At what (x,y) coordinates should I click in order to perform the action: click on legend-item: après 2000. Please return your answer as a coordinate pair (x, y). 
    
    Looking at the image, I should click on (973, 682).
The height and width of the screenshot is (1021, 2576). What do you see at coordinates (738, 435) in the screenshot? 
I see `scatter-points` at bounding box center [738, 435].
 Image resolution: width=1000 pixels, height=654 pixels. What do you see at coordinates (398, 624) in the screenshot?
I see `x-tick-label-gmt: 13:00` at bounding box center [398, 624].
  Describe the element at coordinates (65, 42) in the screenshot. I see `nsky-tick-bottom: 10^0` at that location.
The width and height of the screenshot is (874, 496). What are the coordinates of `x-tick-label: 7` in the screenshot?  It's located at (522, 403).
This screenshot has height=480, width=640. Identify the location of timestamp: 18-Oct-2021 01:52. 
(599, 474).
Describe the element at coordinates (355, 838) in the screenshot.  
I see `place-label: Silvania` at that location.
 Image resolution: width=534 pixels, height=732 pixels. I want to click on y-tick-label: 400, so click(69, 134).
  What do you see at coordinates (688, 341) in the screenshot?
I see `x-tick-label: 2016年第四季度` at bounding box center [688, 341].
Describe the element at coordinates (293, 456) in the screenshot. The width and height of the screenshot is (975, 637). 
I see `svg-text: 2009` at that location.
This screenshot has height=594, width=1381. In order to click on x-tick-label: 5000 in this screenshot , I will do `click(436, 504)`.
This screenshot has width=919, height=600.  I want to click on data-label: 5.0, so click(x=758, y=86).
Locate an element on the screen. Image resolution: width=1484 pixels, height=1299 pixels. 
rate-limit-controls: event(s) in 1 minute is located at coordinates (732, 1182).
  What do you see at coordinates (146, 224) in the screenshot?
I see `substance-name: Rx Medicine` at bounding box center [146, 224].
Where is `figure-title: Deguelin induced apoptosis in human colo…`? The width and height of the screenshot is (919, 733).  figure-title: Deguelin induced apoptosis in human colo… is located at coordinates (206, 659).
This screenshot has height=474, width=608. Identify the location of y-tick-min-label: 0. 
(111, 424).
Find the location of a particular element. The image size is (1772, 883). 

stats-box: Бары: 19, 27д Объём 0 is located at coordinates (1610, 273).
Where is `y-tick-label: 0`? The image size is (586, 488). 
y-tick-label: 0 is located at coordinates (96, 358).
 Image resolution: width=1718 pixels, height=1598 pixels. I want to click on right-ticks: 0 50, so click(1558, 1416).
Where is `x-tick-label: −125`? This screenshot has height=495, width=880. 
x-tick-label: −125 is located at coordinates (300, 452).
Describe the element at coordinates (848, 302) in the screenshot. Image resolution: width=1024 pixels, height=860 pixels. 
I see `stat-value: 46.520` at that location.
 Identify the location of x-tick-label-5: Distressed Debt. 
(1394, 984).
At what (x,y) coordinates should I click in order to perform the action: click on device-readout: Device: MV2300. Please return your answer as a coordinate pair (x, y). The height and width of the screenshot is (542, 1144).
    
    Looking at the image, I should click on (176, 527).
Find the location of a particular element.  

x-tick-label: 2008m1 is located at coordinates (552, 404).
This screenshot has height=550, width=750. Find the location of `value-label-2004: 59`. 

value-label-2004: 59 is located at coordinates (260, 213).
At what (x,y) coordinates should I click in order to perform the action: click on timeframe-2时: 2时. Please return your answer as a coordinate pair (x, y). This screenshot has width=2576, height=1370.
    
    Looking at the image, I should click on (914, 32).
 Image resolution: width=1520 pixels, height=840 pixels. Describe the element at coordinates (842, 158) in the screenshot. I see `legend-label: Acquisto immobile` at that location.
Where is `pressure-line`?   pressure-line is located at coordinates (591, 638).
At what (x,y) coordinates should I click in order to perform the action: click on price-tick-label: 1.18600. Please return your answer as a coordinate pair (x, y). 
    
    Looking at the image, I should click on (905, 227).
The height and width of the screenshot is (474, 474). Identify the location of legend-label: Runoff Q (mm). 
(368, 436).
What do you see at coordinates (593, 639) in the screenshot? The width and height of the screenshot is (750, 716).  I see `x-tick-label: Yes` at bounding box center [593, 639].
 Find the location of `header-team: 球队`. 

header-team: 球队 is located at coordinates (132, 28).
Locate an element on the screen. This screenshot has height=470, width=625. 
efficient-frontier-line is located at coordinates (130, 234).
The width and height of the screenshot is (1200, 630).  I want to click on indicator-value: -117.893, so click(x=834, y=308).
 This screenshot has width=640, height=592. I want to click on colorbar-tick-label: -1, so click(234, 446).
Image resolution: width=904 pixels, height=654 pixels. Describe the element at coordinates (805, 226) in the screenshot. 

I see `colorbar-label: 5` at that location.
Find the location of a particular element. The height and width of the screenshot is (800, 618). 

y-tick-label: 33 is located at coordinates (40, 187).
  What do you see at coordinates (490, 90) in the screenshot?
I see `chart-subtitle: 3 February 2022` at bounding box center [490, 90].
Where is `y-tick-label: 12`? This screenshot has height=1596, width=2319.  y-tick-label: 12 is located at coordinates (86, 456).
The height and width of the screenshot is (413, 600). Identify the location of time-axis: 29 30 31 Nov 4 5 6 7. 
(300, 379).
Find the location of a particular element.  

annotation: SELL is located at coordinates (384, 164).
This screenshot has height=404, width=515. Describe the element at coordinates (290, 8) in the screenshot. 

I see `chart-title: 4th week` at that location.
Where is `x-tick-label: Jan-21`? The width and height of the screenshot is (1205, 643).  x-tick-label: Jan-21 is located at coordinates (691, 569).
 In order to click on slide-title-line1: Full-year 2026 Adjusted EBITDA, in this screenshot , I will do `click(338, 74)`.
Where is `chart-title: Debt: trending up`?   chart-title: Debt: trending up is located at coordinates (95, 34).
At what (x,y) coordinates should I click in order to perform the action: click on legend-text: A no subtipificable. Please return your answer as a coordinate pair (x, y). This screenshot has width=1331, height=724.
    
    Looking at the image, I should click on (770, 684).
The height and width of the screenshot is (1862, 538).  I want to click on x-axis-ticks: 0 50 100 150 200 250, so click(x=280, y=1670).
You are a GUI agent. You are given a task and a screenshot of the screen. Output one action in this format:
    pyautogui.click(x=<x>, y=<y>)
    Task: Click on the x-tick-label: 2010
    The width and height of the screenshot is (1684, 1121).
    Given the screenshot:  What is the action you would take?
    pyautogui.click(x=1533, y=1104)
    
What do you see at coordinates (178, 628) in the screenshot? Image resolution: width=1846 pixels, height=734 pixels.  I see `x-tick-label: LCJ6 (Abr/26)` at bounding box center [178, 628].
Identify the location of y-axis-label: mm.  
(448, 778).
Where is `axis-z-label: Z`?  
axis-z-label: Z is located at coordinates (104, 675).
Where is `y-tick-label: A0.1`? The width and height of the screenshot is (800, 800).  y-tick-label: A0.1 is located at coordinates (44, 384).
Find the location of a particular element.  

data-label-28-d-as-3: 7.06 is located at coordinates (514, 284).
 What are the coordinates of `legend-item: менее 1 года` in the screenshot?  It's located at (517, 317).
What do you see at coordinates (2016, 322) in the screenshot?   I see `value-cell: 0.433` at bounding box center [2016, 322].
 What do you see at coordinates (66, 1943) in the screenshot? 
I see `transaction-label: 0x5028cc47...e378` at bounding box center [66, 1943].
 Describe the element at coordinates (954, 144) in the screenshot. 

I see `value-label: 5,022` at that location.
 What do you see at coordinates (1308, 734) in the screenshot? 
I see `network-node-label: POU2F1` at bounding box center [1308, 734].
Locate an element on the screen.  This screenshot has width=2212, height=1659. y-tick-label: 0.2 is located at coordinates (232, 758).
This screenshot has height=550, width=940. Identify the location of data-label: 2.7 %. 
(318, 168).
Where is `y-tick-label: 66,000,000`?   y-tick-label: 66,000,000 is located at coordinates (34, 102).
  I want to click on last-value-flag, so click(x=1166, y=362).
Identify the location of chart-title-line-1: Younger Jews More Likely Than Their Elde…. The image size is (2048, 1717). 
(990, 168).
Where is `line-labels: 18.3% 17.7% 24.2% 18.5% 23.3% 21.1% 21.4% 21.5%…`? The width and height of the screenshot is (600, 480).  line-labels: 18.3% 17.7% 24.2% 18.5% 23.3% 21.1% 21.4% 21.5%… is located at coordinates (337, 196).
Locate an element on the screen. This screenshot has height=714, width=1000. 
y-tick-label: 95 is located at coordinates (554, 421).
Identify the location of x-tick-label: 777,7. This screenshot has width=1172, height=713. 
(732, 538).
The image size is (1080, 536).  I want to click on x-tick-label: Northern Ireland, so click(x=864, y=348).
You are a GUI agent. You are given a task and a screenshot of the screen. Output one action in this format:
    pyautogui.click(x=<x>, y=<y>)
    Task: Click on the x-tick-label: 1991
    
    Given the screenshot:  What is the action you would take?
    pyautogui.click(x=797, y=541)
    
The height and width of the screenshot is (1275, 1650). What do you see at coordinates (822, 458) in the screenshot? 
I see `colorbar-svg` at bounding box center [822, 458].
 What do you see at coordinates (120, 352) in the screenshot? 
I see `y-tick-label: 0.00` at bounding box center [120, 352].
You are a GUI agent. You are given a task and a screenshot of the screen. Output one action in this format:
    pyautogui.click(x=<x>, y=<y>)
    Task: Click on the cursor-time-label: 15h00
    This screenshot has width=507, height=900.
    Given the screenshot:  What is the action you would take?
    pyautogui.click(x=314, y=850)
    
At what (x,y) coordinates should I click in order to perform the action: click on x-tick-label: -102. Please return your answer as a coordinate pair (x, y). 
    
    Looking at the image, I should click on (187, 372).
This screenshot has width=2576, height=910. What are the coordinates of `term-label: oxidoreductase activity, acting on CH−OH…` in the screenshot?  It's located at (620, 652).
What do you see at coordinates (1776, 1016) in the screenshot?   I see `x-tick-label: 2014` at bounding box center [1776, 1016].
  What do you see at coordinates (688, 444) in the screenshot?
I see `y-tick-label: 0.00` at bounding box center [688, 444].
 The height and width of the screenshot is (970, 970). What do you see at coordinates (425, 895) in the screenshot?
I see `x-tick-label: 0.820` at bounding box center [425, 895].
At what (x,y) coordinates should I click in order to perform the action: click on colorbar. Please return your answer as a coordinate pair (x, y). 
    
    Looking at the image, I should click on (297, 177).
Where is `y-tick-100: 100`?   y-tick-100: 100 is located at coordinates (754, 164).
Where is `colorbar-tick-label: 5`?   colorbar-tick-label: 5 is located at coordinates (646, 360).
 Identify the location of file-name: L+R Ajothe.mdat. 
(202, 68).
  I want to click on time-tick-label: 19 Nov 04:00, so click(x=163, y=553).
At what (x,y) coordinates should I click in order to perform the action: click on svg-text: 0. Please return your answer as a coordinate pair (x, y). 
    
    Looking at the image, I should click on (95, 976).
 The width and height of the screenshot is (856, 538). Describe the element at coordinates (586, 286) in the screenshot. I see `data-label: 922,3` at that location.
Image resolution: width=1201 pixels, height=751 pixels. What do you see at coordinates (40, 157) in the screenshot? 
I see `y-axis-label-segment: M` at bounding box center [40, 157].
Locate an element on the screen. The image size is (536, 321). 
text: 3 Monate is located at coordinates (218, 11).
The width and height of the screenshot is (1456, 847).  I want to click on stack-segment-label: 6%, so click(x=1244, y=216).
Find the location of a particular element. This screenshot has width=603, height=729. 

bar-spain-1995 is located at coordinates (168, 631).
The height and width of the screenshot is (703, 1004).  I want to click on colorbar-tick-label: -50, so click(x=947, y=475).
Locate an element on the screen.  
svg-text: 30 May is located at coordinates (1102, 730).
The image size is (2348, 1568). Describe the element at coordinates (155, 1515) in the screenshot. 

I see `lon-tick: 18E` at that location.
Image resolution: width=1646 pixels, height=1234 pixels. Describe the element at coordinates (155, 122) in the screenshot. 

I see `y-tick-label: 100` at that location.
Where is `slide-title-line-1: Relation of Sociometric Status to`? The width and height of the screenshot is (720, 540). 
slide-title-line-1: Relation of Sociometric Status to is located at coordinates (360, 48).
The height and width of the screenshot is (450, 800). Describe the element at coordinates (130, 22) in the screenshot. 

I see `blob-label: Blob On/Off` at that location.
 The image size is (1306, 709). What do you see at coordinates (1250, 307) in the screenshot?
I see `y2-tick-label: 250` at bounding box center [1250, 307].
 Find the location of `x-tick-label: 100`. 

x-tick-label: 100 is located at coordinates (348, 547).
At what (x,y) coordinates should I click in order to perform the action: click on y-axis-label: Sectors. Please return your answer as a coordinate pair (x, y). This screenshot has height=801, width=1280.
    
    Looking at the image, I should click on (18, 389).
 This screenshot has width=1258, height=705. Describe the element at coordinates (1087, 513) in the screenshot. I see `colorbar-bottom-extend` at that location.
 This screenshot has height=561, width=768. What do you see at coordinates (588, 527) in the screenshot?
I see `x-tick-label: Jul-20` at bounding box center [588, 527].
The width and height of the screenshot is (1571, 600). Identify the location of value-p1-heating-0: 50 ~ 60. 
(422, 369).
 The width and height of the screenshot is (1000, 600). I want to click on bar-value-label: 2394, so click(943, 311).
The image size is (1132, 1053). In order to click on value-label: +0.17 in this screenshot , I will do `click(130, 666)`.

● PROBLEM TO SOLVE
Could you swap "screenshot" for "capture" in the entries starting with the line that contains "Image resolution: width=1201" and going on through the line that contains "The width and height of the screenshot is (1456, 847).", and give back only those lines with everything else unchanged?

● EXERCISE RESPONSE
Image resolution: width=1201 pixels, height=751 pixels. What do you see at coordinates (40, 157) in the capture? 
I see `y-axis-label-segment: M` at bounding box center [40, 157].
Locate an element on the screen. The image size is (536, 321). 
text: 3 Monate is located at coordinates (218, 11).
The width and height of the capture is (1456, 847).  I want to click on stack-segment-label: 6%, so click(x=1244, y=216).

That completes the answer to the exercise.